== Segment start ==

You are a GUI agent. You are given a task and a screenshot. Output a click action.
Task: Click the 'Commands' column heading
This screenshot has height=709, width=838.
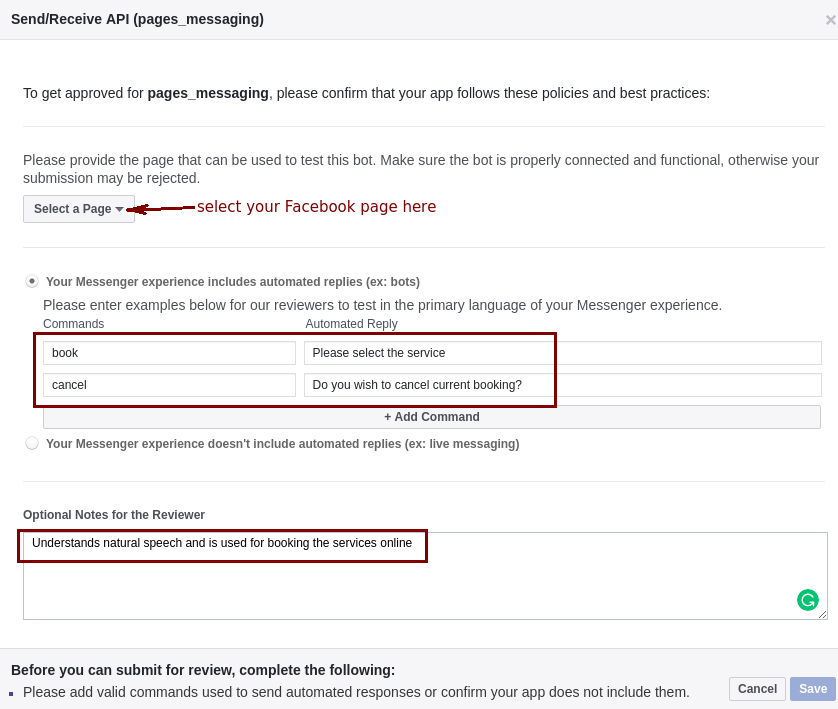click(x=73, y=324)
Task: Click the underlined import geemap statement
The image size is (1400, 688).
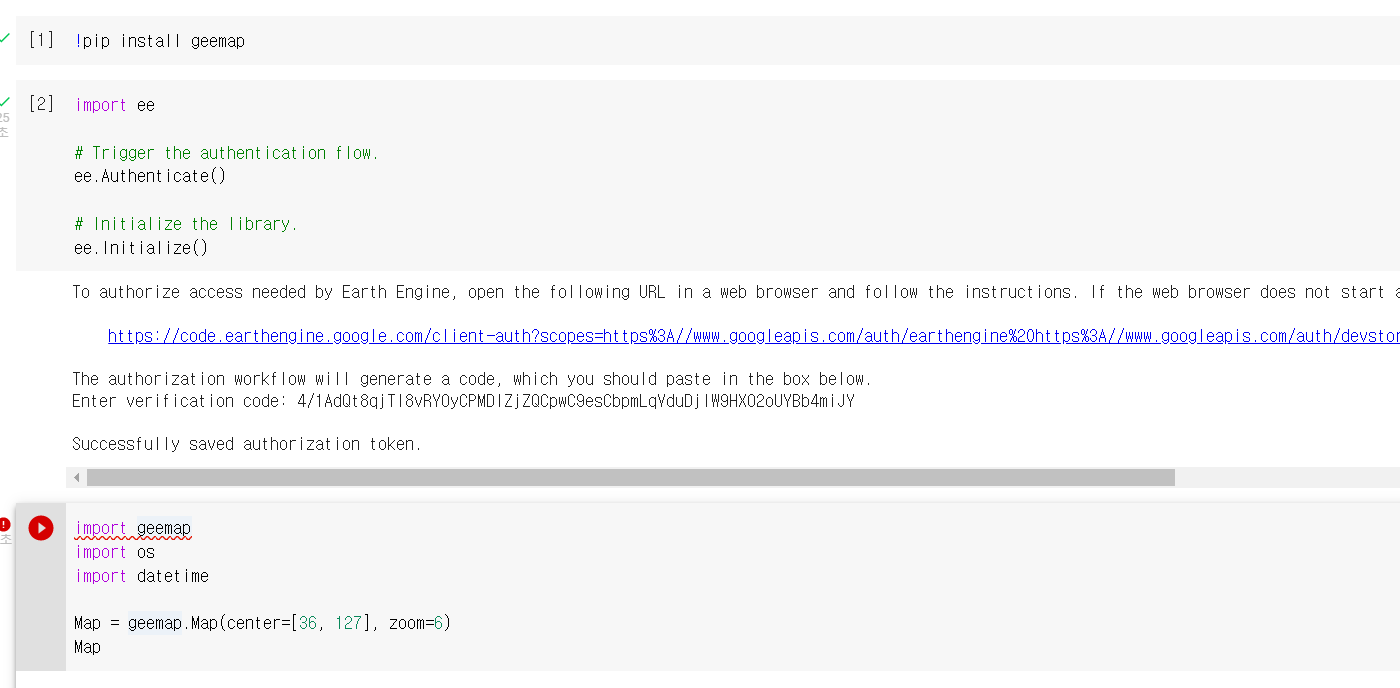Action: (133, 527)
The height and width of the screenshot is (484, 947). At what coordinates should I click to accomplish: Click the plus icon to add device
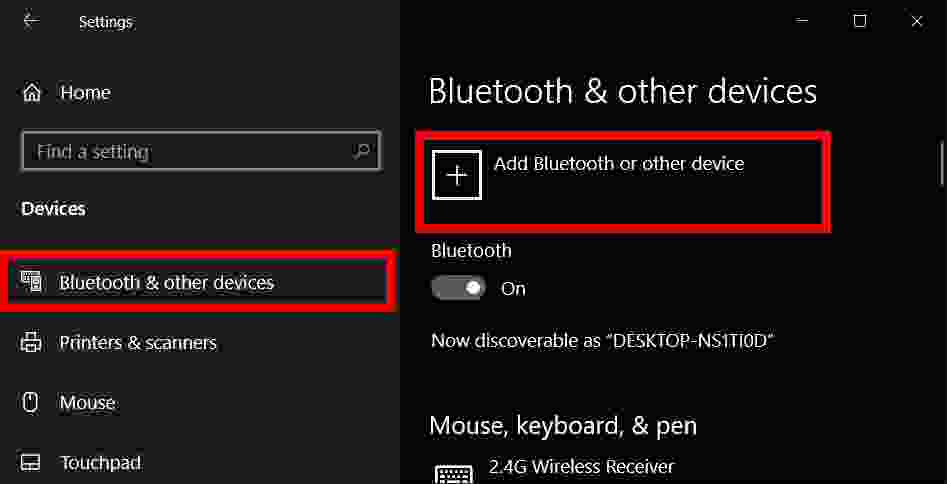(x=457, y=175)
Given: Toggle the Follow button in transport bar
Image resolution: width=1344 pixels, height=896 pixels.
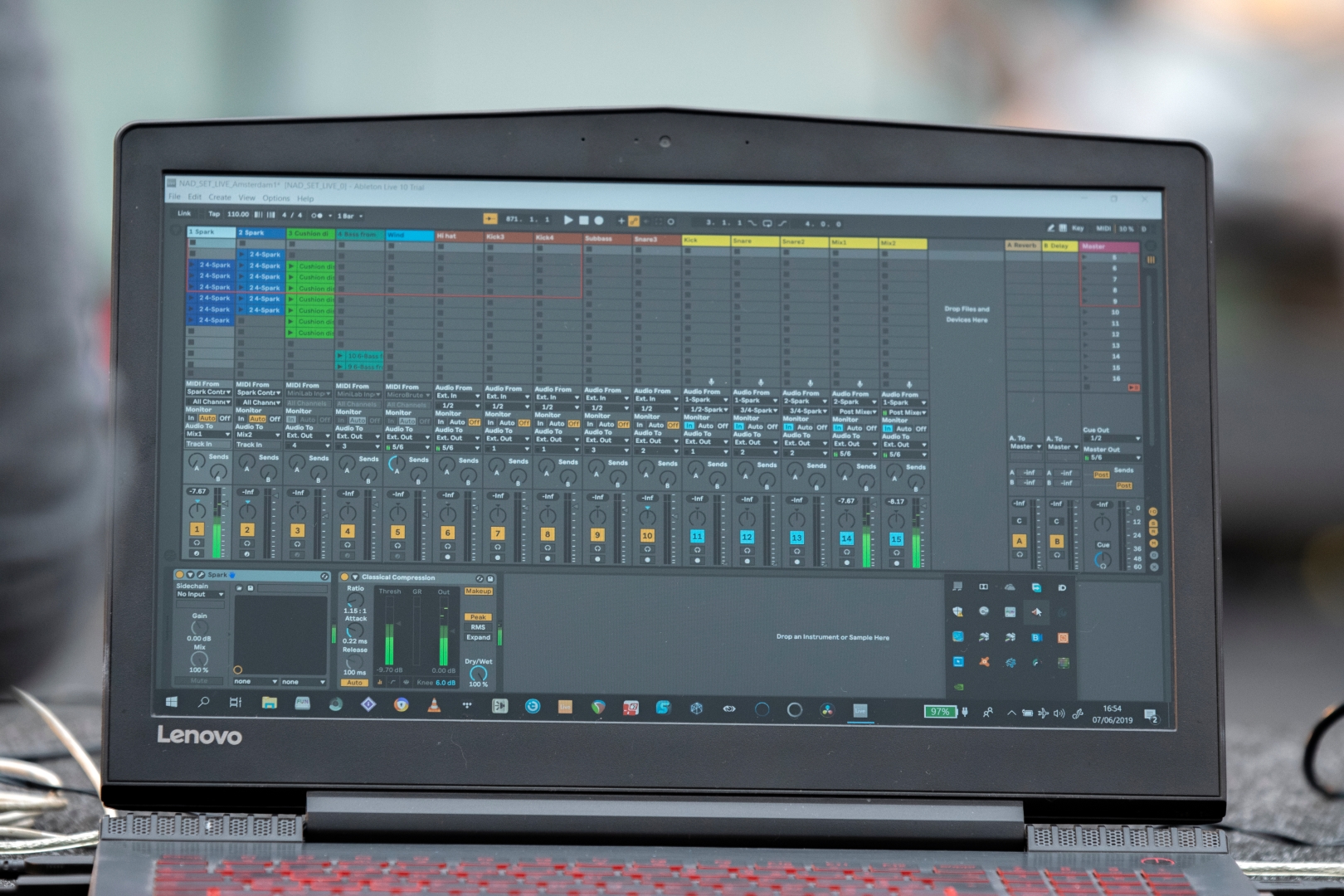Looking at the screenshot, I should [490, 219].
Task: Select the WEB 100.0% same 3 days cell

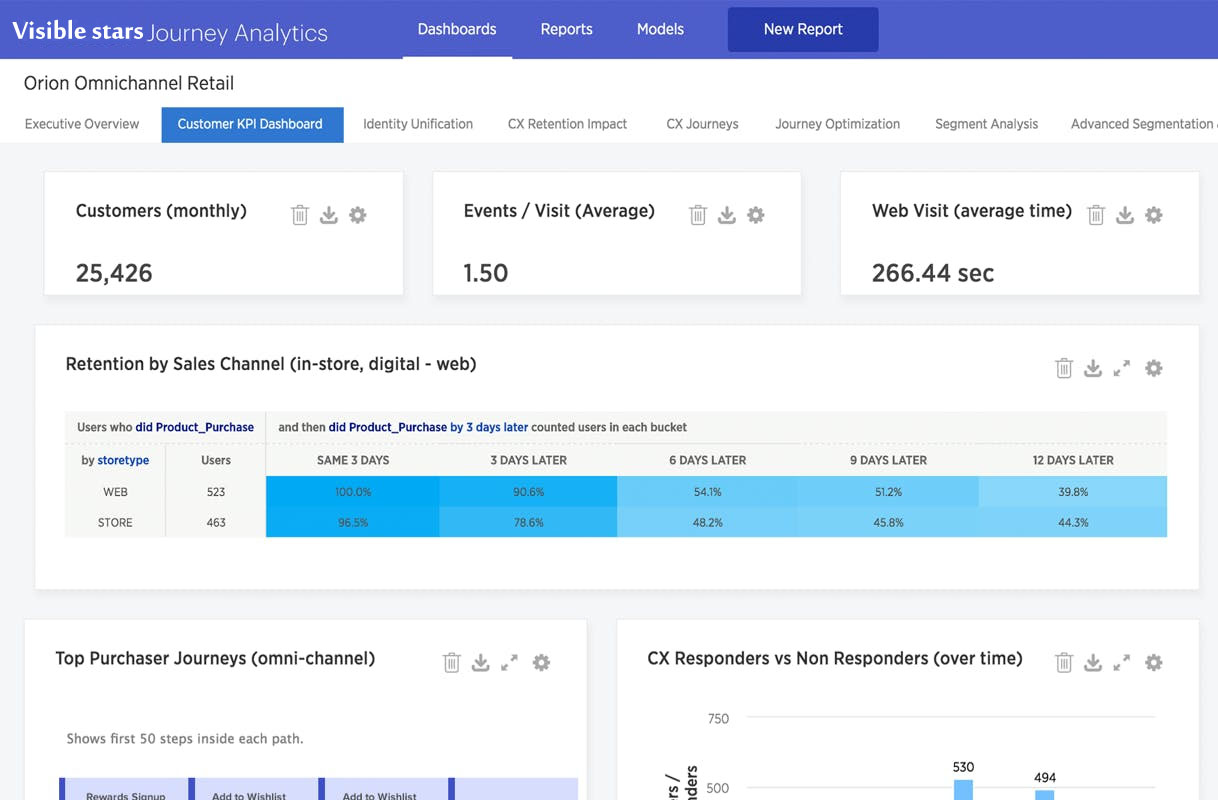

== Segment end ==

### Problem description
From the first line to the last, set down the records exactly, leaving out images.

### Problem solution
You are a GUI agent. You are given a task and a screenshot. Output a click action.
Task: Click the 'Commands' column heading
This screenshot has height=709, width=838.
click(x=73, y=324)
Task: Click the underlined import geemap statement
The image size is (1400, 688).
Action: (133, 527)
The height and width of the screenshot is (484, 947). At what coordinates should I click to accomplish: Click the plus icon to add device
(x=457, y=175)
Given: Toggle the Follow button in transport bar
Image resolution: width=1344 pixels, height=896 pixels.
Looking at the screenshot, I should [490, 219].
Task: Select the WEB 100.0% same 3 days cell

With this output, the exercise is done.